_Desafio 1_
No texto sobre o livro de Dom Boaventura Kloppenburg, quantas páginas tem a obra editada pela Agir?
_Desafio 2_
Devolva o trecho do texto sobre o livro “Igreja Popular” que começa em "Ele trabalhou vários" e vai até "frei Leonardo Boff.", inclusive.

_Trecho selecionado_
RELIGIÃO
Jornal A TARDE TERÇA-FEIRA 28 DE JUNHO DE 1983
Texto Reynivaldo Brito
Texto Reynivaldo Brito
“ NA IGREJA POPULAR A IDEOLOGIA PREVALECE SOBRE A ESPIRITUALIDADE”
O último trabalho do Bispo Auxiliar de Salvador, Dom Boaventura Kloppenburg O.F.M.,( foto) intitulado “ Igreja Popular” vai causar muita polêmica por suas posições firmes contra a chamada ala progressista do clero. Alguns o consideram um reacionário,mas o bispo rebate, e chegou a alinhar suas posições, algumas consideradas progressistas e outras conservadoras. Na apresentação feita por Dom Eugênio Sales, Cardeal do Rio de Janeiro, ele defende as posições do Bispo Boaventura e diz que “ os tempos novos exigem respostas novas e corajosas que esclareçam as tendências ocultas sob a falsa dialética progressista- conservadora”. Essa terminologia é a arma dos que procuram utilizar em seu proveito a força das opiniões em voga”.
O certo é que o livro de Dom Boaventura editado pela Agir tem 236 páginas para serem lidas e discutidas. Revela acima de tudo uma postura mais libertária. Nesta entrevista e citações pode-se sentir quanto de polêmica este livro vai gerar no seio da Igreja Católica.
Um dos mais estudiosos e festejados sacerdotes deste País, O bispo auxiliar de Salvador Dom Boaventura Klopenburg, O.F.M., lançou, ontem, dia 27, no Rio de Janeiro, um trabalho intitulado “A Igreja Popular”, na Casa Paroquial João Paulo II, que certamente trará muita discussão no seio da Igreja Católica. Discorda do chamado clero progressista e contesta muitas de suas idéias libertárias, que segundo ele “estão afastadas da verdade do Cristo”. No livro,observa fatores positivos das chamadas Comunidade de Base, porém condena o radicalismo em que muitas delas estão mergulhadas. “hoje se acentua mais os problemas sociais esquecendo os espirituais.”A ideologia prevalece sobre a espiritualidade e que, “a Igreja Popular do Brasil é aquela onde estão as CEBs que se orientam segundo os critérios da Evangeli Nuntiandi, de Paulo VI”.
Ele trabalhou vários anos em Petrópolis, e foi de 1951 a 1971 redator-chefe da Revista Eclesiástica Brasileira, sendo secretário o frei Leonardo Boff.

_Trecho da fonte_
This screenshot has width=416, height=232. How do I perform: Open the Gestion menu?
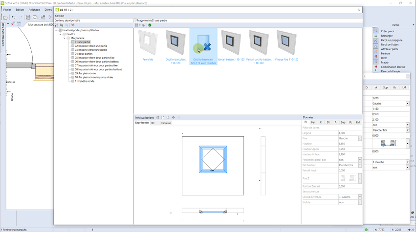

_Solução do exercício 1_
236 páginas.

_Solução do exercício 2_
Ele trabalhou vários anos em Petrópolis, e foi de 1951 a 1971 redator-chefe da Revista Eclesiástica Brasileira, sendo secretário o frei Leonardo Boff.